START SOURCE INFORMATION
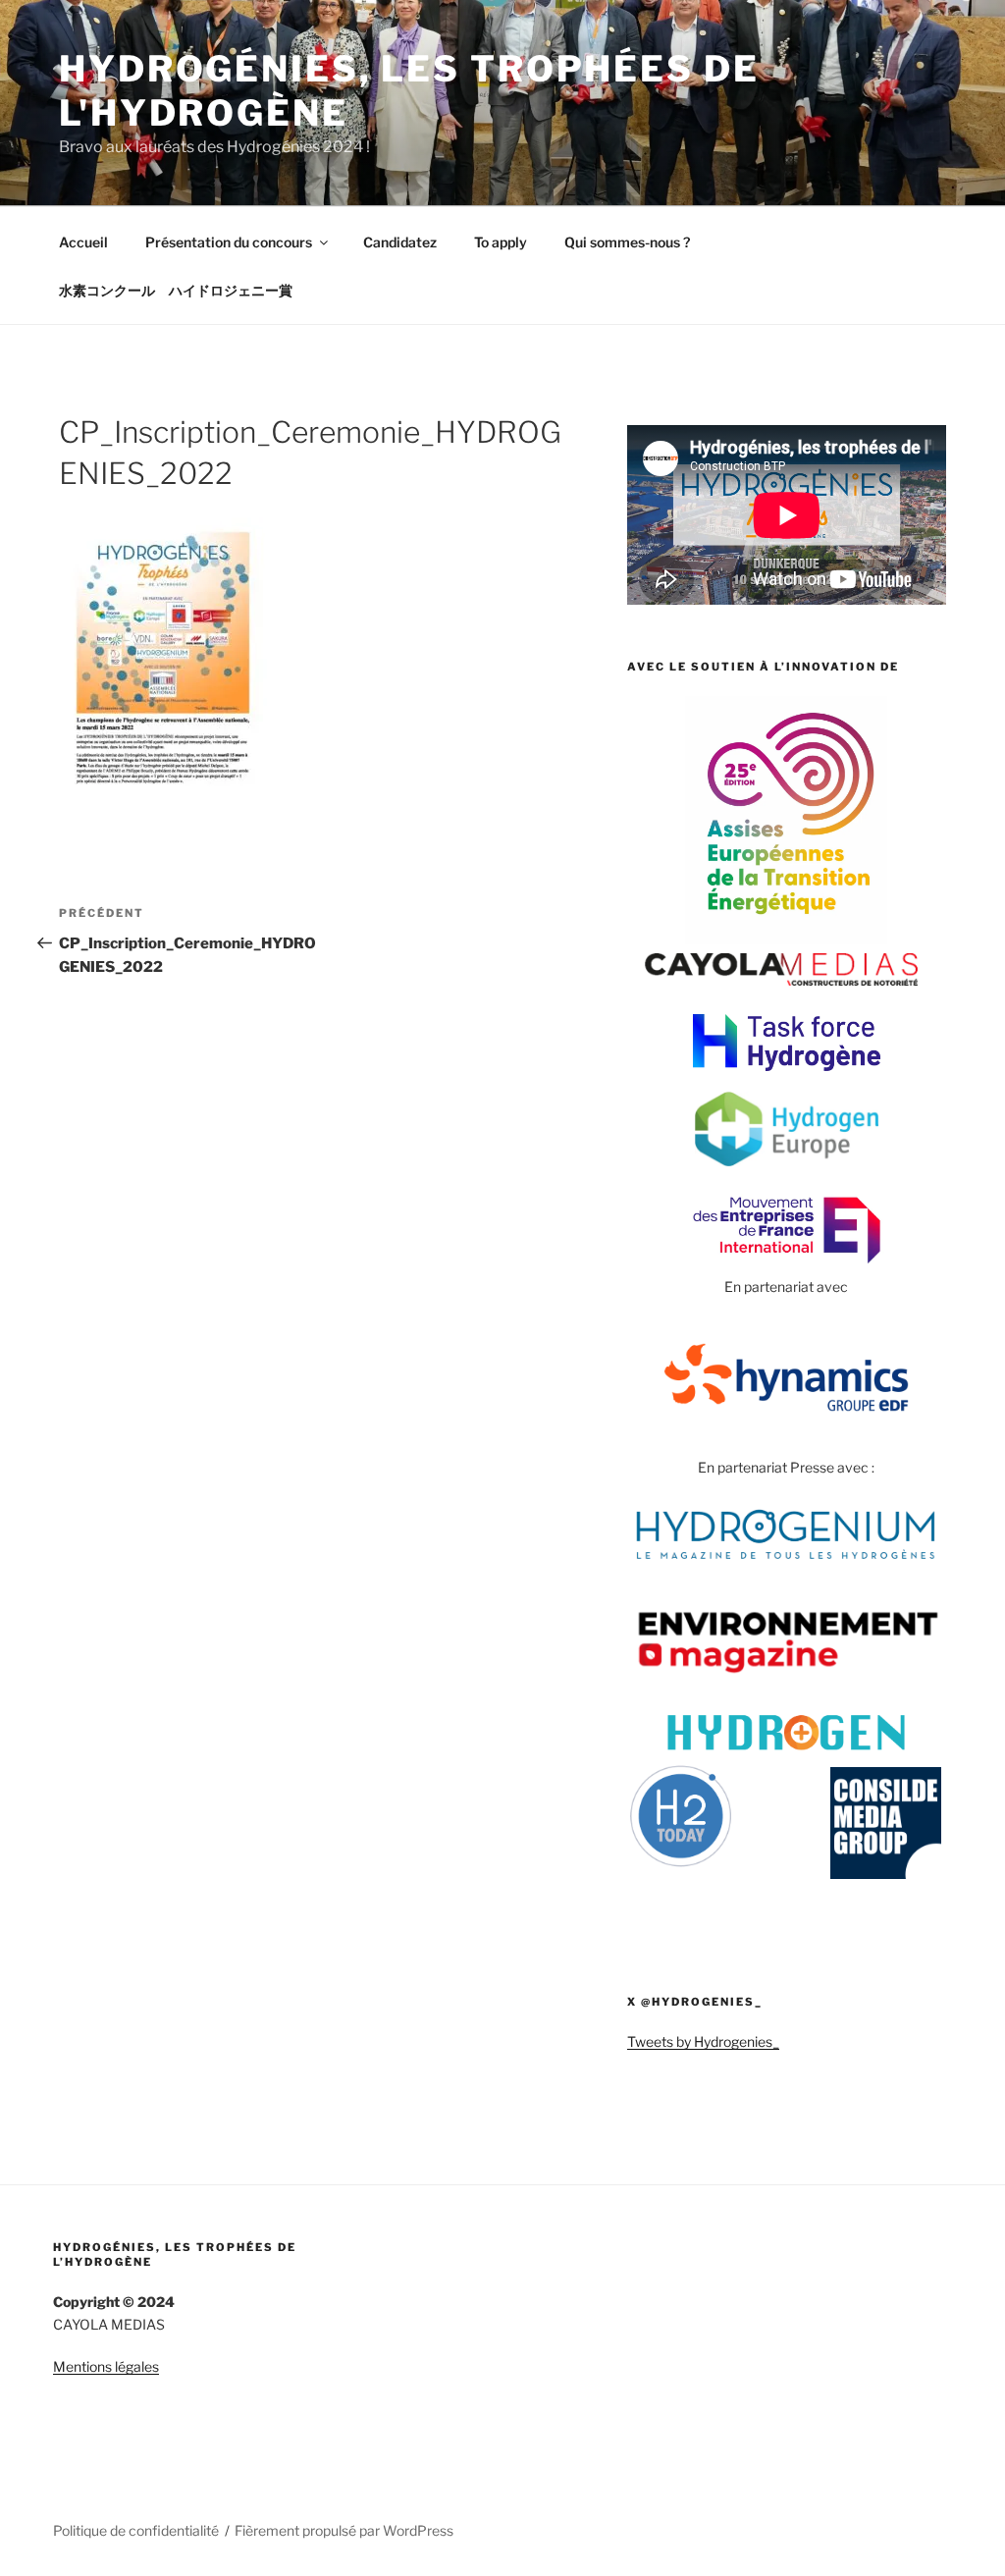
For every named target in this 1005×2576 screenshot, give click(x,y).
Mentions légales (106, 2366)
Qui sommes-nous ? (627, 242)
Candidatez (400, 242)
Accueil (83, 242)
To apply (500, 242)
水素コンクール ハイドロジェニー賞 (175, 290)
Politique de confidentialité (136, 2530)
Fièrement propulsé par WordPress (344, 2530)
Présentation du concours (228, 242)
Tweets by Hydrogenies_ (703, 2041)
END SOURCE INFORMATION
**TASK INSTRUCTIONS**
Could you retype the records above exactly, omitting the pictures?

**TASK RESULT**
For every named target in this 1005×2576 screenshot, give click(x,y).
Mentions légales (106, 2366)
Qui sommes-nous ? (627, 242)
Candidatez (400, 242)
Accueil (83, 242)
To apply (500, 242)
水素コンクール ハイドロジェニー賞 (175, 290)
Politique de confidentialité (136, 2530)
Fièrement propulsé par WordPress (344, 2530)
Présentation du concours (228, 242)
Tweets by Hydrogenies_ (703, 2041)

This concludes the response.